A new United Nations report warns that artificial intelligence (AI) could soon consume up to 3% of the world's electricity and deplete more water for cooling than the annual drinking water needs of the global population. The report challenges the argument that future AI models will become more efficient and thus require fewer resources, labeling this reasoning a trap.

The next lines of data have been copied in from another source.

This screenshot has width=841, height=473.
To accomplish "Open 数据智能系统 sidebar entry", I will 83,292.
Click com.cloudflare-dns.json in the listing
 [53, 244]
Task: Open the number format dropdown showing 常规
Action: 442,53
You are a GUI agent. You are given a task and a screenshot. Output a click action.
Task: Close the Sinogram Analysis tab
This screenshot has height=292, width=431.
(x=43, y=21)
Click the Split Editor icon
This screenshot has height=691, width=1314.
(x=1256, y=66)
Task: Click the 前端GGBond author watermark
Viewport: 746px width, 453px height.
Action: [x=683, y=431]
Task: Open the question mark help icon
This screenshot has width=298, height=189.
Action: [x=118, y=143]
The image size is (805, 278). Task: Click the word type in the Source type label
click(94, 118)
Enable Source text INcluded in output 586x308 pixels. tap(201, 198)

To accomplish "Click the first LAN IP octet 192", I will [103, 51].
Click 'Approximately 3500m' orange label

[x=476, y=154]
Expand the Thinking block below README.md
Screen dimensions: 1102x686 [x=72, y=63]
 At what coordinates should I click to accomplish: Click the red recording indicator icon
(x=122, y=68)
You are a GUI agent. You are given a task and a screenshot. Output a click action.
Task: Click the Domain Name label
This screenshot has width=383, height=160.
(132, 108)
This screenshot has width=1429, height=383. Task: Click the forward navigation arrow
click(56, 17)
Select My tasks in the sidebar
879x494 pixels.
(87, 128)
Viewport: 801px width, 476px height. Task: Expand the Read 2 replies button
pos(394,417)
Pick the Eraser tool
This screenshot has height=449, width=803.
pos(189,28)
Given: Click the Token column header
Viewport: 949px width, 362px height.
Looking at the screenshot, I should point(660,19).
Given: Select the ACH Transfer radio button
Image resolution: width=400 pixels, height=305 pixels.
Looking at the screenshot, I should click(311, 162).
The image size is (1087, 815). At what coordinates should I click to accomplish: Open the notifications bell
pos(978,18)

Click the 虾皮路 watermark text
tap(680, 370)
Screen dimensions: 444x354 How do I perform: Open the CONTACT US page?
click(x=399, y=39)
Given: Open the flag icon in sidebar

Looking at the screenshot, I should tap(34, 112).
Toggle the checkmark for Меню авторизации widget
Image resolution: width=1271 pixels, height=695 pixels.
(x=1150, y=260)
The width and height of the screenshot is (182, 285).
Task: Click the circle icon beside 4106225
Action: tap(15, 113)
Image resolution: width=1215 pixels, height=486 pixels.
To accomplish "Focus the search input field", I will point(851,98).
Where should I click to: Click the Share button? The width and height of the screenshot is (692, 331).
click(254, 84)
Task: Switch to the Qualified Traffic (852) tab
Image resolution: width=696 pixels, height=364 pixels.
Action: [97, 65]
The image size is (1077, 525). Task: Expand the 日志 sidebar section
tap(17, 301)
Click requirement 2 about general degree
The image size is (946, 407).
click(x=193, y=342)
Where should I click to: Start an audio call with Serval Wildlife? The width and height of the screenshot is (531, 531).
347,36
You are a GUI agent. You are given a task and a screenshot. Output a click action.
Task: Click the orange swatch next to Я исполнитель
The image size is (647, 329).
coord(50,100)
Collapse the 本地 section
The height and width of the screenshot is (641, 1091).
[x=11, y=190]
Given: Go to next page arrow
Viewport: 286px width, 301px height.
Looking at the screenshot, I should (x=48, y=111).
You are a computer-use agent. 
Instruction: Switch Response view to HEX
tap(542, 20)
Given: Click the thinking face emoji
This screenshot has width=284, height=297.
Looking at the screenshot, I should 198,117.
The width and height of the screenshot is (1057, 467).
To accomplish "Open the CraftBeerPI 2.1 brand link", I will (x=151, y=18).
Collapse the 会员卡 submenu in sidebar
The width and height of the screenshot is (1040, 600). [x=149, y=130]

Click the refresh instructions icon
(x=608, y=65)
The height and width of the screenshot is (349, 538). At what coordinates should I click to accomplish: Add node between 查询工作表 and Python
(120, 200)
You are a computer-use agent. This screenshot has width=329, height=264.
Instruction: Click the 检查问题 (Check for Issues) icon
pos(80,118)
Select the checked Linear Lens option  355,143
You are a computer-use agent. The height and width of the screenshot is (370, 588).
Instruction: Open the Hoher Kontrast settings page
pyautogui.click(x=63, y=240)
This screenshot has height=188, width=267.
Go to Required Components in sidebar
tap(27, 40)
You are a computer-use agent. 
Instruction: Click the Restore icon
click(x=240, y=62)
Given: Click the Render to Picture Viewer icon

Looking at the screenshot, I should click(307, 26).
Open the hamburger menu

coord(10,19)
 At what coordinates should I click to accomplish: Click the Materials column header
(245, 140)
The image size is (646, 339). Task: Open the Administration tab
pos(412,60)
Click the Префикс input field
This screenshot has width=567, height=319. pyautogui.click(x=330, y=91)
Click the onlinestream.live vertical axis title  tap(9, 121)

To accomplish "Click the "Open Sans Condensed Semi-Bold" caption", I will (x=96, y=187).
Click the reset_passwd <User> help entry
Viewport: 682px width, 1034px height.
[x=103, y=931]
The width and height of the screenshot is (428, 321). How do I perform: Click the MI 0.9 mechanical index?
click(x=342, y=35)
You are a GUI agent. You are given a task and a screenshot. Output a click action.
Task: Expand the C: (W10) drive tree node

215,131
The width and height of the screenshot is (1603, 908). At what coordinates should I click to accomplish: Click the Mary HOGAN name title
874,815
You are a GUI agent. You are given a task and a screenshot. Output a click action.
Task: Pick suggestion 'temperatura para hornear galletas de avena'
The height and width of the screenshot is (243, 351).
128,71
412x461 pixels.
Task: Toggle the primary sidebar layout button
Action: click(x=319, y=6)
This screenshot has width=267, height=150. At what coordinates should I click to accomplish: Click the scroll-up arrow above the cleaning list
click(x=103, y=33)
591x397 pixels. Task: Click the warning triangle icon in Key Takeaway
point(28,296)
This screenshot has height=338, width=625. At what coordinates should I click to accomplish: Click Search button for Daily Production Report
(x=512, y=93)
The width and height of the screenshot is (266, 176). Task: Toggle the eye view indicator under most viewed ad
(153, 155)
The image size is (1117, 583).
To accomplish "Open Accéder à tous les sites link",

Jevons Paradox and AI Efficiency
The report estimates that by 2030, AI's energy use could double, producing carbon emissions equivalent to the entire United Kingdom. It also anticipates that AI adoption will follow the 'Jevons paradox,' an economic principle where technological improvements that increase resource efficiency actually lead to higher overall consumption. Named after economist William Stanley Jevons, who observed this effect with coal use in 19th-century England, the paradox suggests that as AI models become cheaper and more attractive, new uses will emerge, eroding any savings from efficiency gains.
Scale of the Problem
Last year, data centers consumed as much electricity as Saudi Arabia, the world's 11th largest electricity consumer. If electricity use doubles by 2030, the associated carbon footprint would require 6.7 billion trees grown over ten years to offset. Data centers would also need 9.3 trillion liters of water and land nearly ten times the size of Mexico City. Beyond resource use, the report highlights structural inequity: only 32 nations host AI-specific cloud infrastructure, with 90% of that capacity in the US and China. This widens the digital divide, as consuming nations bear disproportionate environmental burdens from mineral extraction and e-waste.
Path to Responsible AI
The report outlines a roadmap for responsible AI based on transparency, efficiency by design, equity, lifecycle responsibility, global cooperation, and sustainable use. It calls for full value-chain governance, from mineral sourcing to recycling, and urges environmental disclosures to become routine in AI development. Countries like New Zealand and Australia have adopted 'light touch' regulatory approaches, but the report warns that these risk overlooking growing environmental costs. The natural environment is foundational to economy, culture, and wellbeing, and the report urges a shift toward a sustainable tech future.